Work item » Below are the records; give again exactly the line with "This screenshot has height=784, width=1517.", the line with "887x1372 pixels.", and each line that lies between them, and nothing besides.

Provided material »
=======

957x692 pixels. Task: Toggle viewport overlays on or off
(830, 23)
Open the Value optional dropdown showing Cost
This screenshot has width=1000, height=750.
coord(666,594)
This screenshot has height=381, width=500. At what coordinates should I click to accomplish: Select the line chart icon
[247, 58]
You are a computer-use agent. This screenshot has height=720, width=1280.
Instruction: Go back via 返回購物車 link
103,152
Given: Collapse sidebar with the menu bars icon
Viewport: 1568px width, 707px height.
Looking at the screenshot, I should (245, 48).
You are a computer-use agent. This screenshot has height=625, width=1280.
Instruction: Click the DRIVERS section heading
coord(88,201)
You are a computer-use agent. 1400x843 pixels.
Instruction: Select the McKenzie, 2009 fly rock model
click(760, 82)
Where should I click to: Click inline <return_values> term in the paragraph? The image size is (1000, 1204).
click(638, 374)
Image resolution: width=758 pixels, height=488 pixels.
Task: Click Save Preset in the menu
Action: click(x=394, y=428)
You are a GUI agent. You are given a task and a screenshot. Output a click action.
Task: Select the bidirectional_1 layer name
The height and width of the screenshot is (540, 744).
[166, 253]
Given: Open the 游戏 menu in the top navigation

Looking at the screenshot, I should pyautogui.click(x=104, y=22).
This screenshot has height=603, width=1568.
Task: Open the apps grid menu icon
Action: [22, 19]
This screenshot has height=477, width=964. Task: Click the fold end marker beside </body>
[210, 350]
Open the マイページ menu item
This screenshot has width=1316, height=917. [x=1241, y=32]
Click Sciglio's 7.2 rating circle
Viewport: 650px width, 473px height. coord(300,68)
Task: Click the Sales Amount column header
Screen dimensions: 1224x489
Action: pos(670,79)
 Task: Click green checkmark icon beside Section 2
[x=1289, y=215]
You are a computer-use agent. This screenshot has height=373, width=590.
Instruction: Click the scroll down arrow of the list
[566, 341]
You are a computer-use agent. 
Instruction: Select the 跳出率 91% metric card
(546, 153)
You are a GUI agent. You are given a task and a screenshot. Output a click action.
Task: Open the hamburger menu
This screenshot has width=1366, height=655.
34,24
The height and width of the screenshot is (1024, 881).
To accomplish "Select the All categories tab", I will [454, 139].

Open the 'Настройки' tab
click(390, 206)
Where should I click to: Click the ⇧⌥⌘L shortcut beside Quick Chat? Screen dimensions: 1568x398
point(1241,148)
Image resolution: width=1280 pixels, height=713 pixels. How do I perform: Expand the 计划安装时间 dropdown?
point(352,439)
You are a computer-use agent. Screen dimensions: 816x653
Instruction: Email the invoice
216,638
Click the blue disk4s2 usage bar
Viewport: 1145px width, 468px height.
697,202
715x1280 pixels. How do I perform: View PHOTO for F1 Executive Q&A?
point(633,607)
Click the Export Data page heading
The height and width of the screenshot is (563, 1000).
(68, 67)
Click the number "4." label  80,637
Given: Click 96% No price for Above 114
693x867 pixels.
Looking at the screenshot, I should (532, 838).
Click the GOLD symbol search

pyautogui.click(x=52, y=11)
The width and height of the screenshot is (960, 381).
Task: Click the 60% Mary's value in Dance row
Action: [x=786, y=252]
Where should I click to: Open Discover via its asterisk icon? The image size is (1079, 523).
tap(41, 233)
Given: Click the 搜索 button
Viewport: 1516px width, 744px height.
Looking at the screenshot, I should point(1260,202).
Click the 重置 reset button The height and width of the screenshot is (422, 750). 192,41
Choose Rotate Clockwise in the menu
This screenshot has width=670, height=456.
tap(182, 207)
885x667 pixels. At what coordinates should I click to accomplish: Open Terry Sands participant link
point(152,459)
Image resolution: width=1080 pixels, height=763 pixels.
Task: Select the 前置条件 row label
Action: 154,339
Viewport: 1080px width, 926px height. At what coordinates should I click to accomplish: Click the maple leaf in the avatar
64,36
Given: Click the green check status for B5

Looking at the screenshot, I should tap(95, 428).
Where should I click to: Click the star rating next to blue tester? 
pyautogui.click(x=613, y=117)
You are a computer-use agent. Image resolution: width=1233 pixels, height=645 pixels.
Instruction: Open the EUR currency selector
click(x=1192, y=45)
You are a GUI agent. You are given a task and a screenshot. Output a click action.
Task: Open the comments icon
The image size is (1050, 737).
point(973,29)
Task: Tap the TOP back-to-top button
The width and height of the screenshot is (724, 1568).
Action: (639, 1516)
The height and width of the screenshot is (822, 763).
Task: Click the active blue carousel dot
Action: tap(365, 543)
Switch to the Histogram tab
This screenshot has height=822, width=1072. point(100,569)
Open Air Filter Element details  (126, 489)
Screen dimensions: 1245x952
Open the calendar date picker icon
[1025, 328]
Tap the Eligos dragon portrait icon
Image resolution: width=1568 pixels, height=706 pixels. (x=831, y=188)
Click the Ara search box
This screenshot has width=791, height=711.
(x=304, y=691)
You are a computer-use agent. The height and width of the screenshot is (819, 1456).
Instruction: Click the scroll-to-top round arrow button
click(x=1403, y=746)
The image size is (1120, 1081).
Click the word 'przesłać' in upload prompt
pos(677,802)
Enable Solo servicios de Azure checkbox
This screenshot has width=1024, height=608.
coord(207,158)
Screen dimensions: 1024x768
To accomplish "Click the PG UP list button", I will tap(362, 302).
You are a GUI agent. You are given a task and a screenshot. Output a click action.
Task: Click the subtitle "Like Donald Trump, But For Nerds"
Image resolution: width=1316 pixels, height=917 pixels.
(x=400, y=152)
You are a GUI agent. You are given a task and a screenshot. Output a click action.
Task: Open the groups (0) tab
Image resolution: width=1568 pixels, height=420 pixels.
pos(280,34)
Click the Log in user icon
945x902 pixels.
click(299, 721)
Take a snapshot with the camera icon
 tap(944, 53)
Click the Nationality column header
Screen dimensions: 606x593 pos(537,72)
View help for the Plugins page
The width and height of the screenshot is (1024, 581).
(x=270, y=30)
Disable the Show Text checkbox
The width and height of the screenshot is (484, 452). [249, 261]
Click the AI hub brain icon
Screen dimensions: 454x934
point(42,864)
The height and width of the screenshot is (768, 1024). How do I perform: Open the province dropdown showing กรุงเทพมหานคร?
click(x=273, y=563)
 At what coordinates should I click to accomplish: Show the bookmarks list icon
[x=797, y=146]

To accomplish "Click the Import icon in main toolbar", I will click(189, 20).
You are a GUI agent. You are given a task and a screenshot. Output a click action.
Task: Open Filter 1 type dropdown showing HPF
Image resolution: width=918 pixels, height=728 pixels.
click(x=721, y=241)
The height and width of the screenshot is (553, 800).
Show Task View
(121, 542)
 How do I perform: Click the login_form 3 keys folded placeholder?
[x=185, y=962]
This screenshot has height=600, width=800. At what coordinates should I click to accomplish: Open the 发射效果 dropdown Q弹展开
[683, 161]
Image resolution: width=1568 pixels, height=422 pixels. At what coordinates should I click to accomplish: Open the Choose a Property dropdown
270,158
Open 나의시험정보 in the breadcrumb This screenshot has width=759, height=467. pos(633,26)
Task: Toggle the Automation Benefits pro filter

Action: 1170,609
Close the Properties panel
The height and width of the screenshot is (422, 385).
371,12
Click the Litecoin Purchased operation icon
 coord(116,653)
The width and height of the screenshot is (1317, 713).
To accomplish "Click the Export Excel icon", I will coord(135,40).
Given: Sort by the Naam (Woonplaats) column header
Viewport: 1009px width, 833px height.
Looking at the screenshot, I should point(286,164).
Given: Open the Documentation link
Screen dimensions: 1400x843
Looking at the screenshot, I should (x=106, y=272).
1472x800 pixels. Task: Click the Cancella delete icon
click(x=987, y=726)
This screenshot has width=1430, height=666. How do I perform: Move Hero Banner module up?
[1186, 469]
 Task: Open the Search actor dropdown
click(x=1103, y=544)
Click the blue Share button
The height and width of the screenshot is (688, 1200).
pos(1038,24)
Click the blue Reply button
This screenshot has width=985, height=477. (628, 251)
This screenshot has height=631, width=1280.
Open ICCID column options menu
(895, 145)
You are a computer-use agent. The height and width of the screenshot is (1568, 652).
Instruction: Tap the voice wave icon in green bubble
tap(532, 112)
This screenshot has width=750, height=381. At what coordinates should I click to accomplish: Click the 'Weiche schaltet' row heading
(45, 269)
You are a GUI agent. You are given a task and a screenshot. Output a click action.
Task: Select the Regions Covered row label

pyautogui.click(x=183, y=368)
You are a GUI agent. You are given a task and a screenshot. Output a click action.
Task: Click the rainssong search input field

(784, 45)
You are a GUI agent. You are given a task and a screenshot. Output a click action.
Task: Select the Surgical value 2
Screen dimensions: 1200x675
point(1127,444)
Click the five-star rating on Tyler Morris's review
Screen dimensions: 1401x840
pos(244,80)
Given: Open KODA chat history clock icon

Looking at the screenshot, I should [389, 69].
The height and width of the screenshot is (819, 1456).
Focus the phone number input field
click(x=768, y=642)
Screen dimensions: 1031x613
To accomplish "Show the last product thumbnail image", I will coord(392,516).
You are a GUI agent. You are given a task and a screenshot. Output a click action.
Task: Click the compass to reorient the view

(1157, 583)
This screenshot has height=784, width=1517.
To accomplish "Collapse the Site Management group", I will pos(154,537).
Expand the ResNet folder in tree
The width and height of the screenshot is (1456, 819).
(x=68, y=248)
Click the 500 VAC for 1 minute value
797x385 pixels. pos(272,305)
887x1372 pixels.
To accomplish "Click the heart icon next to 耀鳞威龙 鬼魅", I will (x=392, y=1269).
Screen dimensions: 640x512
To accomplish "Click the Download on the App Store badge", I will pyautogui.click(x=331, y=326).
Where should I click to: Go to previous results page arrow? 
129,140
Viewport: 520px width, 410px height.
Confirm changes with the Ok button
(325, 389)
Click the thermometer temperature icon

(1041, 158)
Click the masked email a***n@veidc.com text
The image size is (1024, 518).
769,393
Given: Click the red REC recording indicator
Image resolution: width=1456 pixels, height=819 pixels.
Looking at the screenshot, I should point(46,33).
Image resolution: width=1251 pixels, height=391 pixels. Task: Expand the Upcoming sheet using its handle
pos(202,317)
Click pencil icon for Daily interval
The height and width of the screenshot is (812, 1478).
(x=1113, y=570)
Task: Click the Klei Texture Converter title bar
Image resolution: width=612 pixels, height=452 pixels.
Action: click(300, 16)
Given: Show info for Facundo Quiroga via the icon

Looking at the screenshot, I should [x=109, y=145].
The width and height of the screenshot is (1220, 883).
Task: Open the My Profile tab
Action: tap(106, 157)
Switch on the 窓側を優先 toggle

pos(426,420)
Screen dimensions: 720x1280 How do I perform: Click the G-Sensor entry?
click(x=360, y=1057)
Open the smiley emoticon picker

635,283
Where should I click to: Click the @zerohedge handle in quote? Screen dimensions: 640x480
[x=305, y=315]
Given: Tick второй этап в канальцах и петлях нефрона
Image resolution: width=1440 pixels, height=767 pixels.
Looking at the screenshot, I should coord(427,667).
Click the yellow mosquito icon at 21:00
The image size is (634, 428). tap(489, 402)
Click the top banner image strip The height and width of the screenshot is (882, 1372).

=======

Result of this exercise »
This screenshot has height=784, width=1517.
To accomplish "Collapse the Site Management group", I will pos(154,537).
Expand the ResNet folder in tree
The width and height of the screenshot is (1456, 819).
(x=68, y=248)
Click the 500 VAC for 1 minute value
797x385 pixels. pos(272,305)
887x1372 pixels.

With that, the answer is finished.